[Materials provided — start]

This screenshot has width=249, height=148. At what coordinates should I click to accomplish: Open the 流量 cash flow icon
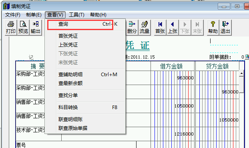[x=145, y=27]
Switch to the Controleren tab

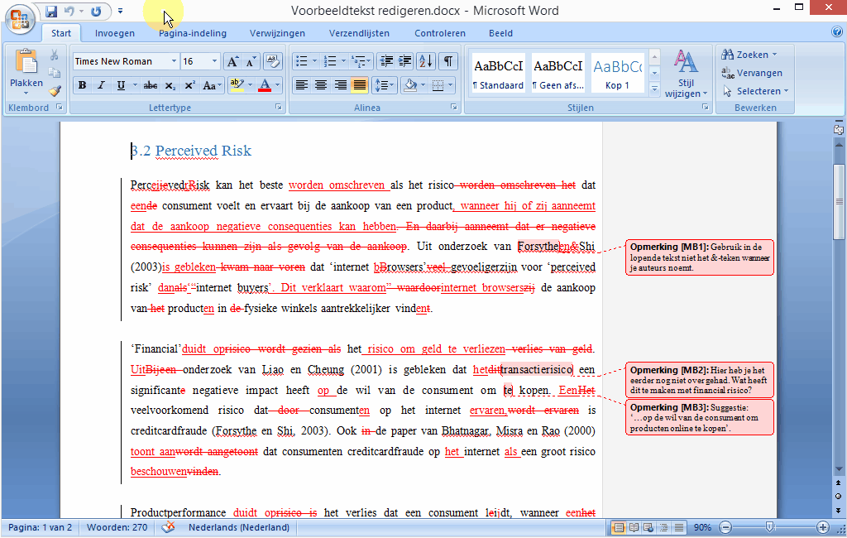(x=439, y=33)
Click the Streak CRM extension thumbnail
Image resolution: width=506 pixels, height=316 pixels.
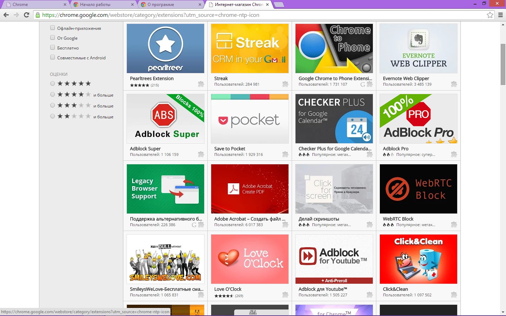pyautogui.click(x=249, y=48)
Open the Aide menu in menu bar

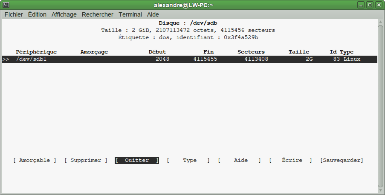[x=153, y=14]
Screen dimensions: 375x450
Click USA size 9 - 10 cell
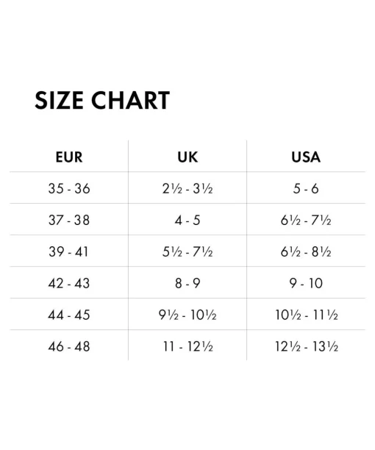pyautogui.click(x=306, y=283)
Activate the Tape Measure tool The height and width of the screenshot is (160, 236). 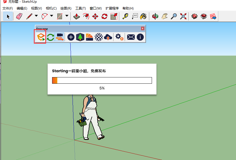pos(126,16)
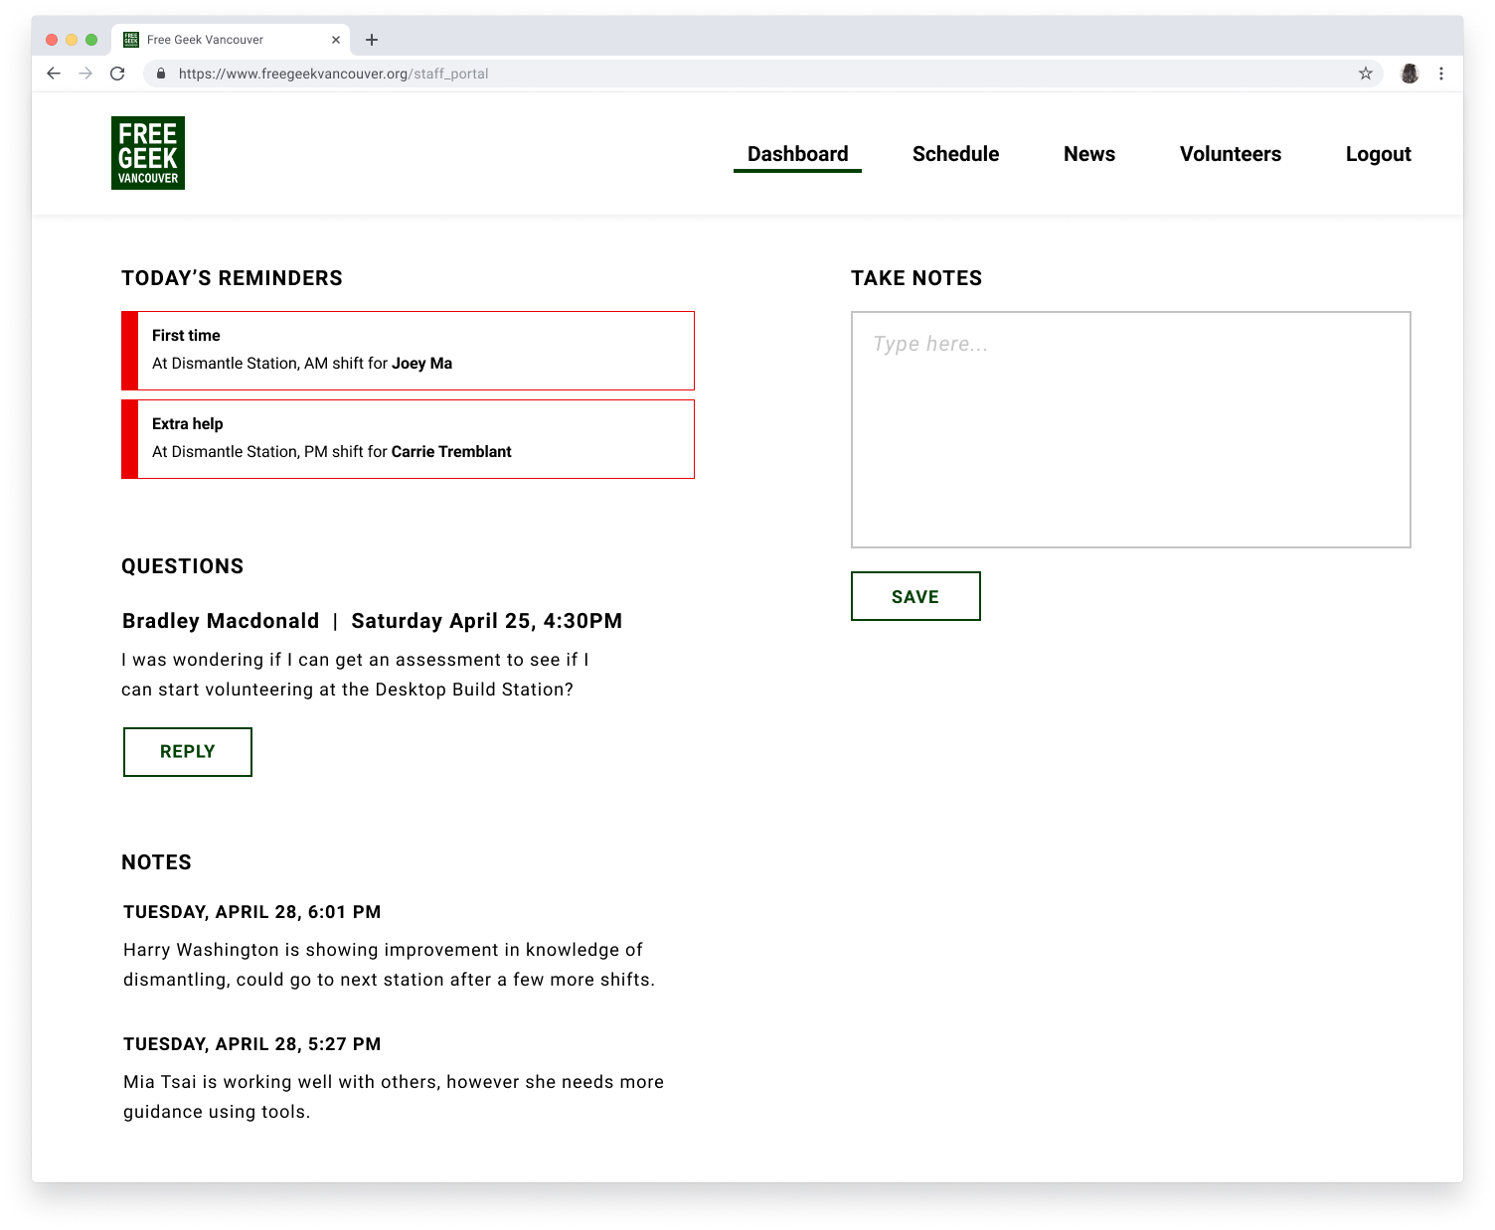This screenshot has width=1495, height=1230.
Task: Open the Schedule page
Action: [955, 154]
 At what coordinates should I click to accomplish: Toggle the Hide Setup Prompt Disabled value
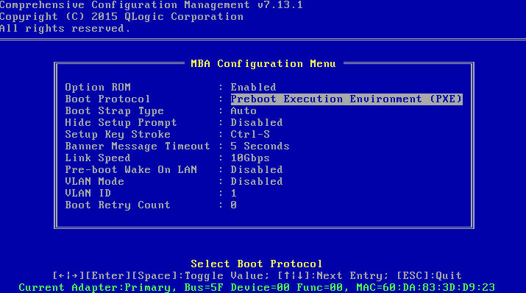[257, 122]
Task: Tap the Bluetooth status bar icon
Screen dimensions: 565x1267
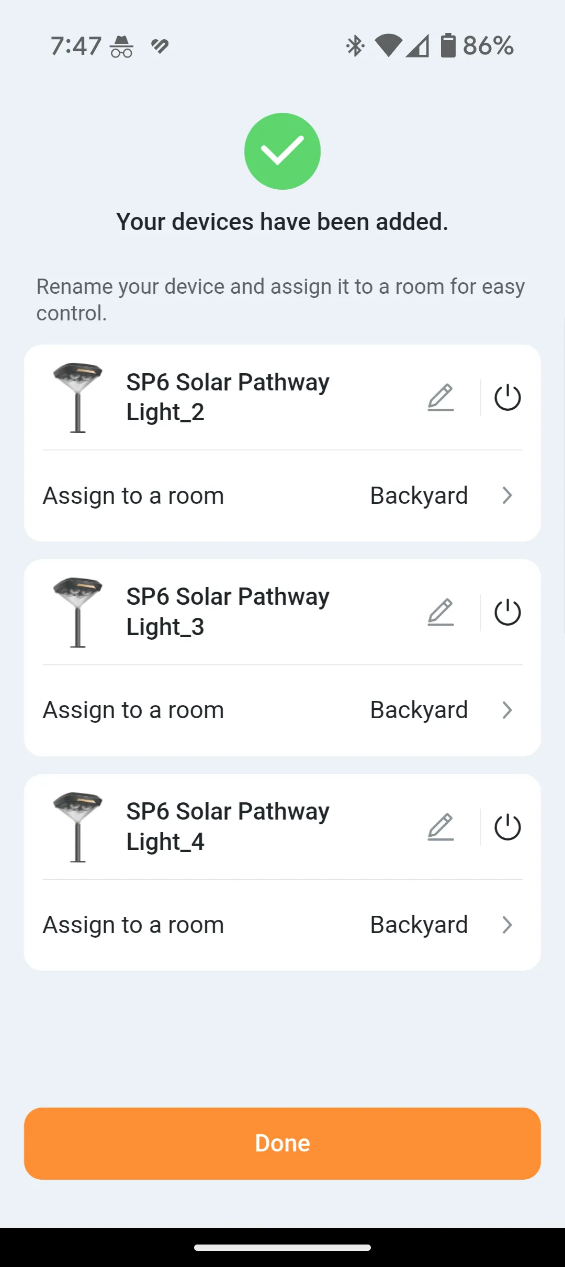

[Materials provided — finish]
[Materials provided — start]

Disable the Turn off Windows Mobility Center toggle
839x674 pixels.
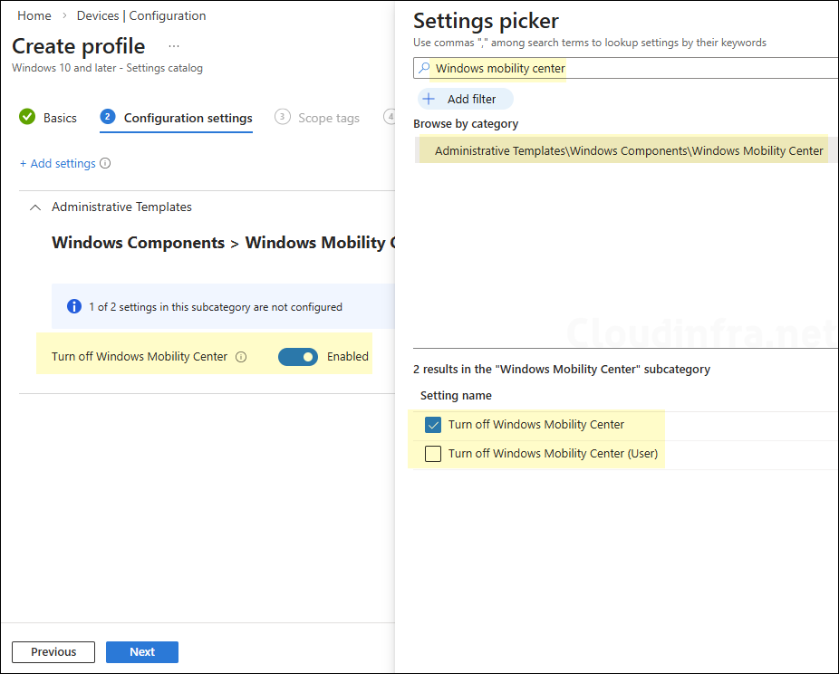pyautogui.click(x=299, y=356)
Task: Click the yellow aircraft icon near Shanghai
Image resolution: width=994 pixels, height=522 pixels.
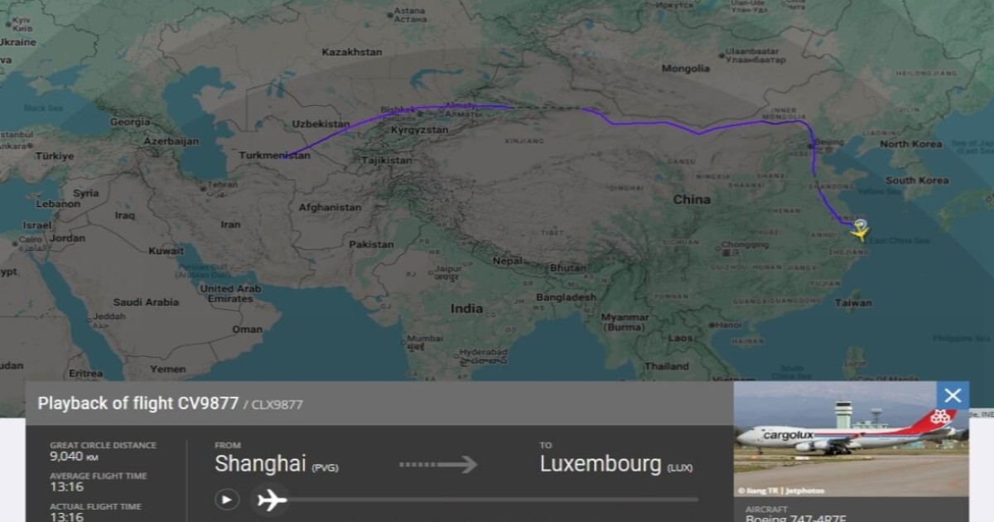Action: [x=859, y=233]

[Materials provided — finish]

What you should do
Set the pictures aside and reproduce exactly the lines above, from the line holding "At what coordinates should I click to accomplish: Toggle" through the line holding "Screen dimensions: 565x1267", both included, with nothing else.

Answer section
 At what coordinates should I click to accomplish: Toggle the Hide Setup Prompt Disabled value
[257, 122]
Task: Tap the Bluetooth status bar icon
Screen dimensions: 565x1267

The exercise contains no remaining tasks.